● Exercise directions
Below are the records; collect from them each line containing the string "computer".

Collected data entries
....
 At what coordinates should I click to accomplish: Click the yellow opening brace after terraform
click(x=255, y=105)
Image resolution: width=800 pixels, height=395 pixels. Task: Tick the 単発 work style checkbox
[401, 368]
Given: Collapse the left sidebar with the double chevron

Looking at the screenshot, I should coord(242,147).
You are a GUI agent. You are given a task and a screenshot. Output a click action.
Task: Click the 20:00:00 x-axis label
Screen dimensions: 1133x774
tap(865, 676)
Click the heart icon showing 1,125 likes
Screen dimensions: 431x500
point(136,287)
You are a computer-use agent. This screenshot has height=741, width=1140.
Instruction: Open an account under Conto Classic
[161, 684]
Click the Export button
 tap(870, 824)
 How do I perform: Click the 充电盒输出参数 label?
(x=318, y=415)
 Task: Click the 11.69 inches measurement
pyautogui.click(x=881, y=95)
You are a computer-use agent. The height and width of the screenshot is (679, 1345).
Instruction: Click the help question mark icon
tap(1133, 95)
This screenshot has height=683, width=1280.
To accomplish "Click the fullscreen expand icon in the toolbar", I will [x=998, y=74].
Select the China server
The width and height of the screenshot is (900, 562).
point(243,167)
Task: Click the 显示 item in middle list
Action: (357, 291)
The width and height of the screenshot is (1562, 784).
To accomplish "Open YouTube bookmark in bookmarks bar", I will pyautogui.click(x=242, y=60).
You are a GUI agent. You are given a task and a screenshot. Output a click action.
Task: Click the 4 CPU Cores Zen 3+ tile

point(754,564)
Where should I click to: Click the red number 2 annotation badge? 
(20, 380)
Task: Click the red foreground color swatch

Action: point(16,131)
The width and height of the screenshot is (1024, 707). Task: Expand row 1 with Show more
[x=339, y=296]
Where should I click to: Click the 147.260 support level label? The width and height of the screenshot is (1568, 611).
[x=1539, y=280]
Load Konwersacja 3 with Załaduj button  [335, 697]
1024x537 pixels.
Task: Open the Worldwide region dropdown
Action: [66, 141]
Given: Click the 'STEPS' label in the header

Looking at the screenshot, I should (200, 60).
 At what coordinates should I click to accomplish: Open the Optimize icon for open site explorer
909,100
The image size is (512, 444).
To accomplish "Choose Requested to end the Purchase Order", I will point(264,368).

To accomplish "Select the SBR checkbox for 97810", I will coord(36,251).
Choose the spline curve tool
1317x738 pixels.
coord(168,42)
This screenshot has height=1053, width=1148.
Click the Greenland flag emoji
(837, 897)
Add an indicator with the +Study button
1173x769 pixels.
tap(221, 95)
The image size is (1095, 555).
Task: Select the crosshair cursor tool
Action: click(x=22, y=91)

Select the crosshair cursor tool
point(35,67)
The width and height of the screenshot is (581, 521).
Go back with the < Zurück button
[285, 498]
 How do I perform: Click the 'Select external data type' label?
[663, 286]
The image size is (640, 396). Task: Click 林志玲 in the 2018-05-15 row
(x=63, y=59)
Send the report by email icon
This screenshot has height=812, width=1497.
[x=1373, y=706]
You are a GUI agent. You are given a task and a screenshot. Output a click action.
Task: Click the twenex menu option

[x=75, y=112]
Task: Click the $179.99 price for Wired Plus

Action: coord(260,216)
....
● Answer section
You are a computer-use agent. This screenshot has height=741, width=1140.
You are a computer-use agent. The height and width of the screenshot is (679, 1345).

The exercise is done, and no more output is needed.